Training Load and Overuse

Even with perfect alignment and strong muscles, the patellofemoral joint can be overloaded by doing too much too quickly. Running and jumping place repeated, high stress on the front of the knee, and ramping up training volume or intensity too fast is one of the most common triggers for symptom onset. This is why patellofemoral pain is sometimes called “runner’s knee,” and why it frequently appears during preseason training, military basic training, or when someone starts a new exercise program.

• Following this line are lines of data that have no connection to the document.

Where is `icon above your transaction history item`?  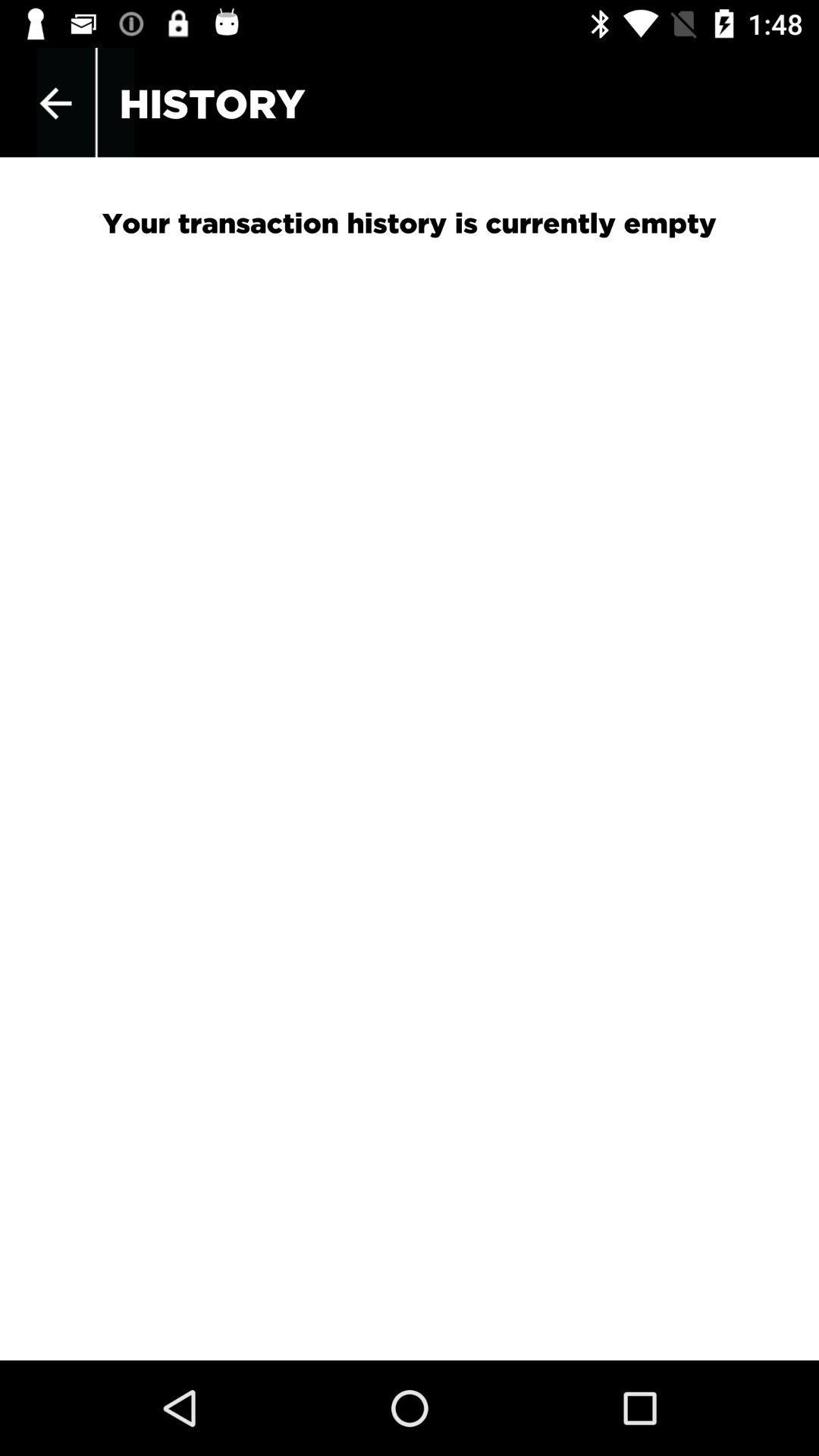 icon above your transaction history item is located at coordinates (55, 102).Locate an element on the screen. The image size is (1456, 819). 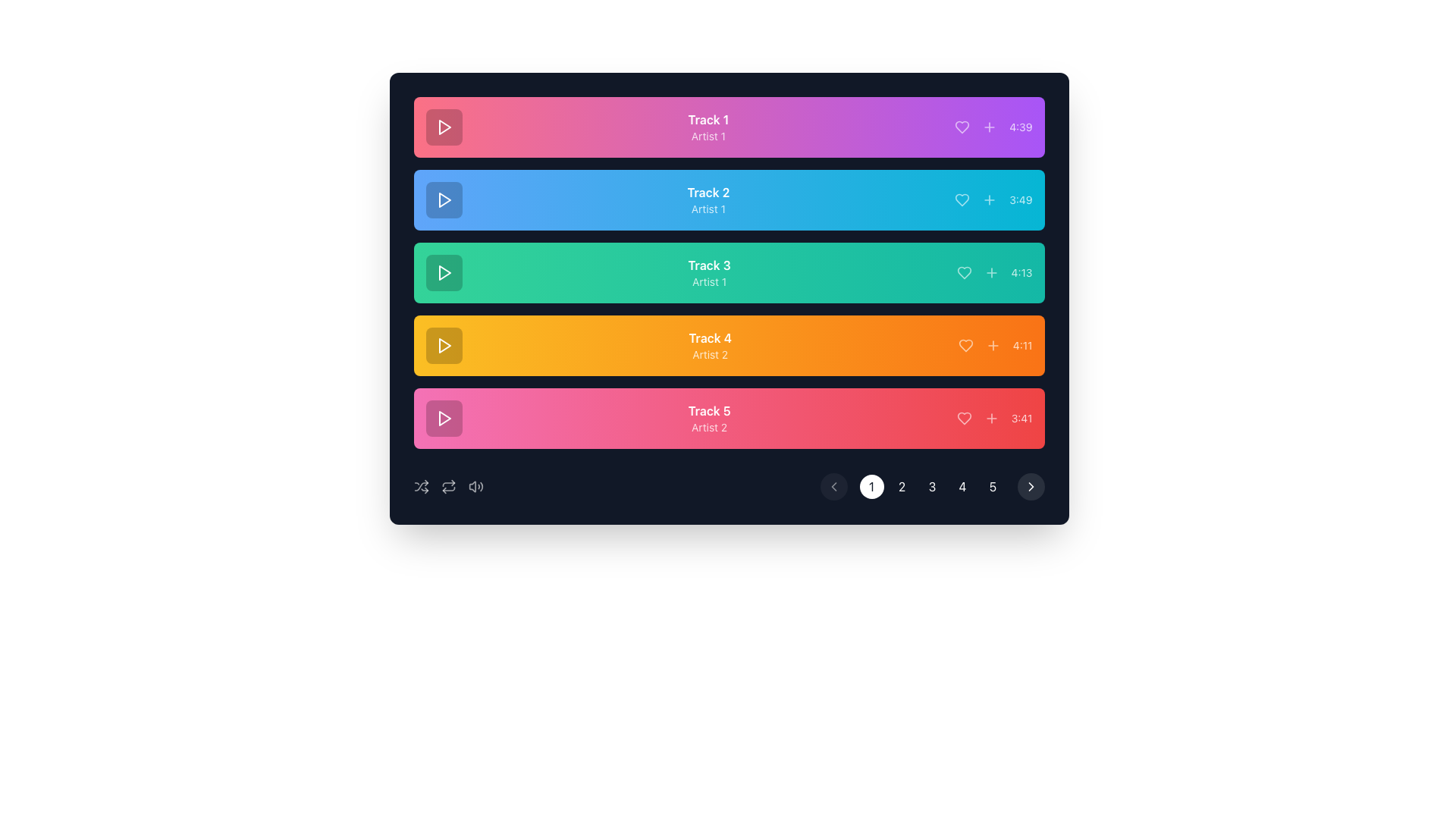
the Interactive heart-shaped icon is located at coordinates (962, 199).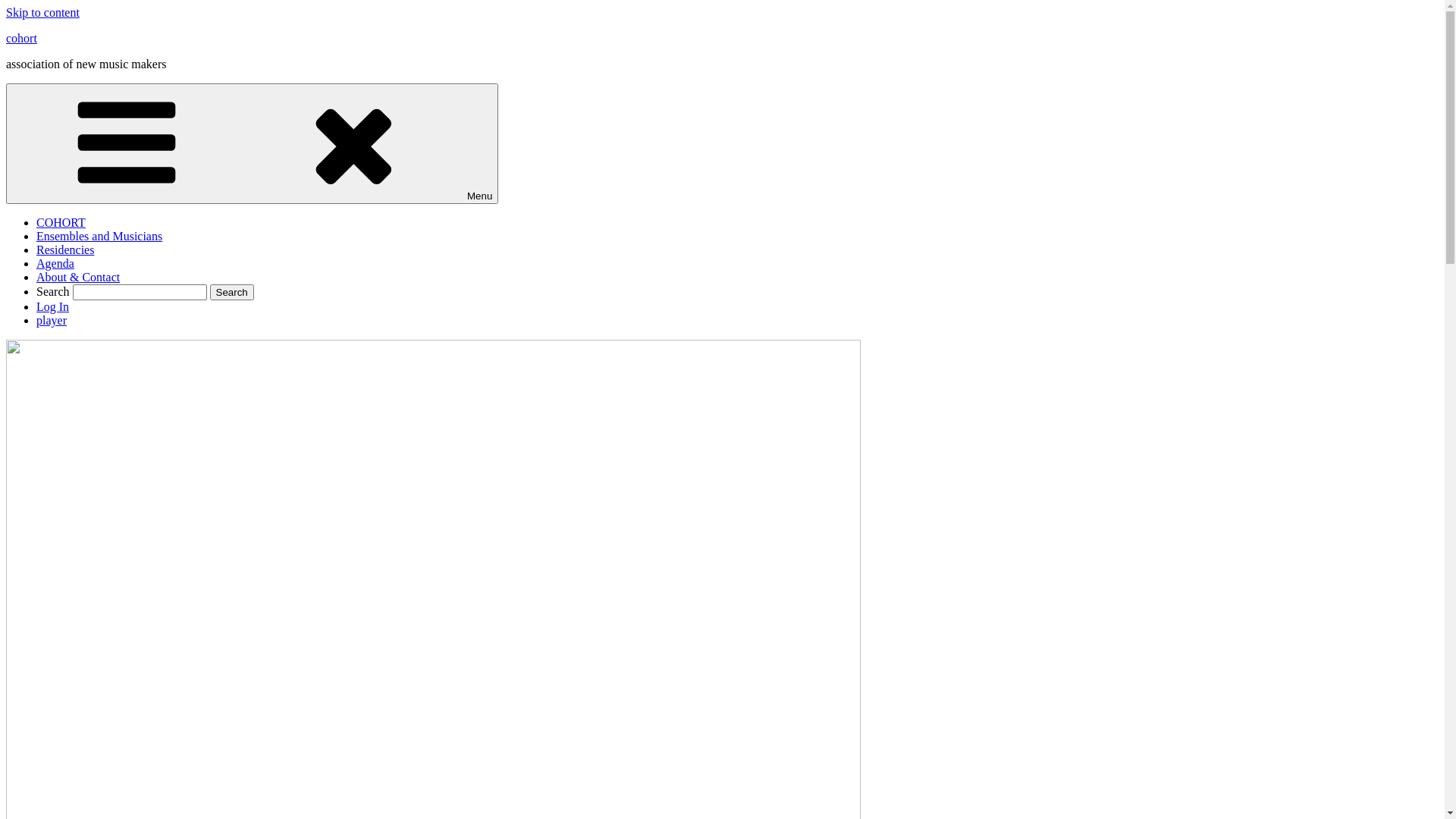  What do you see at coordinates (21, 37) in the screenshot?
I see `'cohort'` at bounding box center [21, 37].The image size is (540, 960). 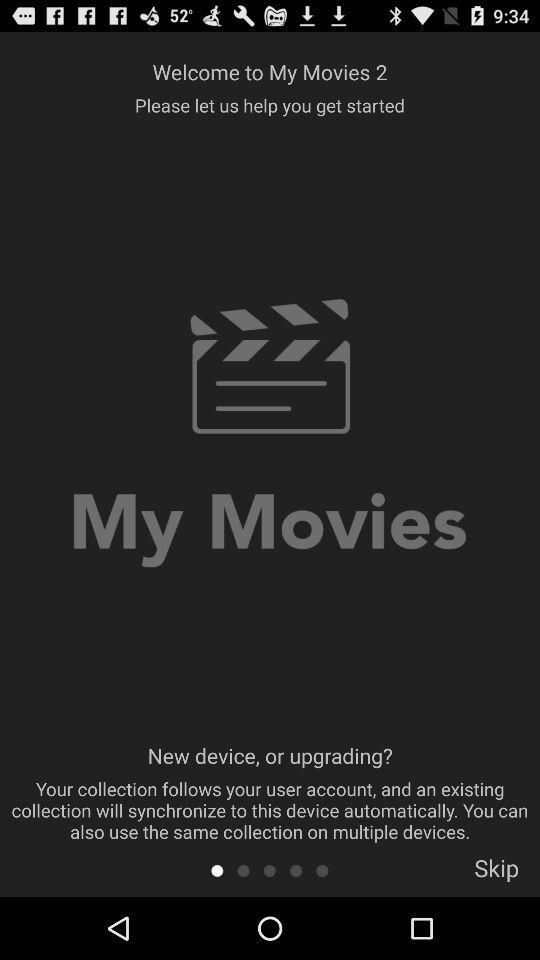 What do you see at coordinates (322, 869) in the screenshot?
I see `next` at bounding box center [322, 869].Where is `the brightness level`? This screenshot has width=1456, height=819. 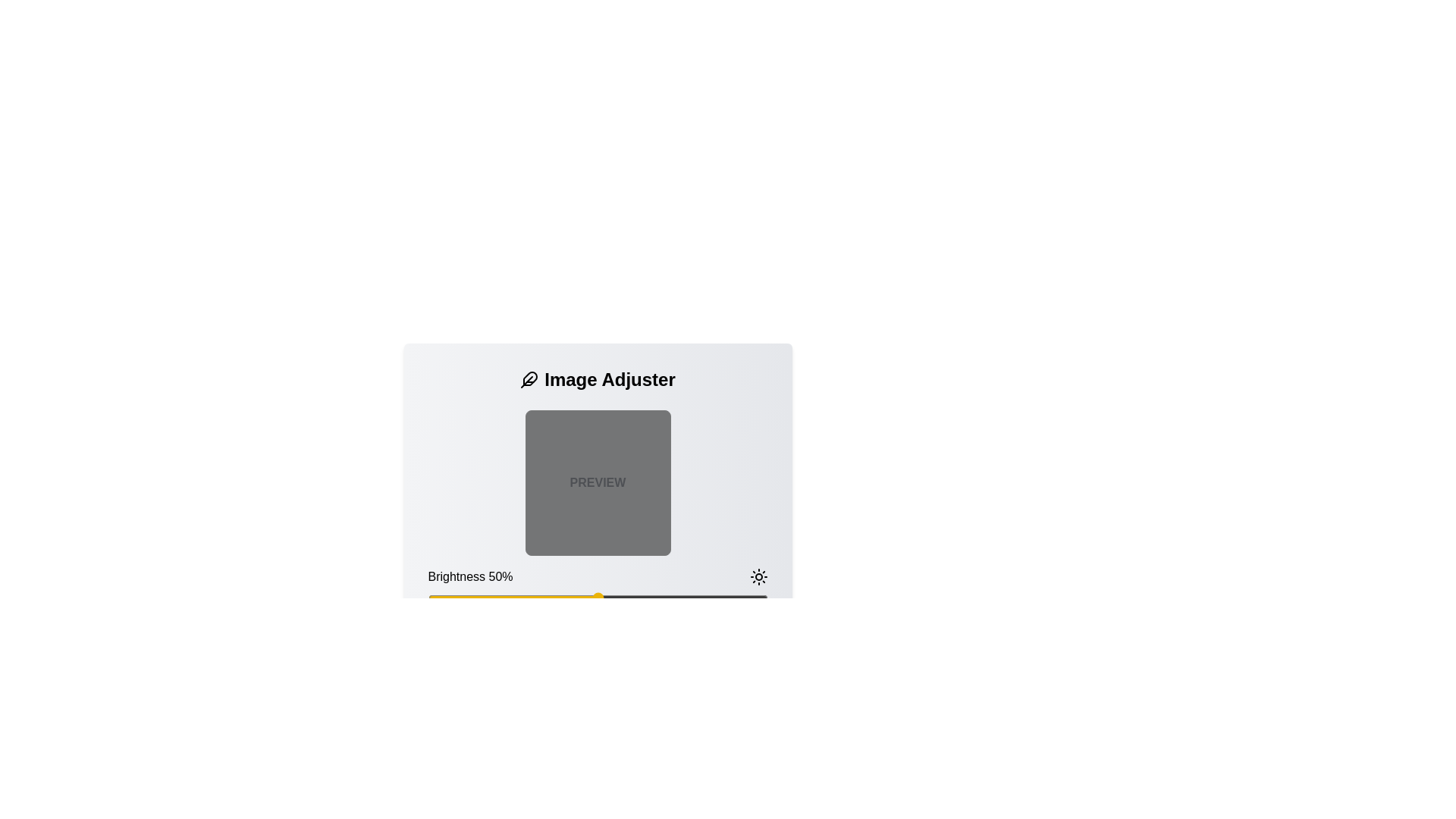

The joint surfaces can tolerate significant load when they’re conditioned gradually. The problem arises when tissue adaptation can’t keep pace with demand. Cartilage, tendons, and the synovial tissue lining the joint all need time to remodel in response to new stress. A sudden jump in weekly mileage, adding hill repeats, or switching from flat terrain to stairs can tip the balance from healthy adaptation to irritation. Among amateur runners, patellofemoral pain is so common that incidence rates exceed 1,000 cases per 1,000 person-years of running, making it the single most frequent running injury.

Why Women Are More Affected

Women develop patellofemoral pain roughly twice as often as men. Point prevalence in female adolescent athletes reaches 22.7%, and rates among elite female athletes range from 16.7% to 29.3%. The reasons aren’t fully pinned down, but several anatomical and biomechanical differences likely contribute. Women tend to have wider pelvises relative to knee position, which increases the angle at which the patellar tendon pulls on the kneecap (the Q-angle). A larger Q-angle creates a greater outward pull. Women also tend to show more knee valgus (inward collapse) during dynamic movements like landing and cutting, which amplifies the lateral forces on the kneecap.

Multiple Causes Working Together

Patellofemoral pain rarely comes from a single factor acting alone. A person might have mildly weak hip muscles and slightly flat feet with no symptoms at all, then develop pain only after increasing their running volume for a race. Someone else might have strong muscles and perfect training habits but experience chronic pain because of a shallow trochlear groove they were born with. The condition sits at the intersection of anatomy, muscle function, movement patterns, and load management. This is also why treatment usually involves addressing several factors at once: strengthening the hips and inner thigh, modifying training volume, and sometimes correcting foot mechanics with orthotics or shoe changes.

Understanding which contributors are at play matters because patellofemoral pain tends to persist when only one factor is addressed. Studies of military and athletic populations consistently find that hip and core strengthening programs reduce pain more effectively than quadriceps exercises alone, precisely because the problem so often originates above the knee rather than at it.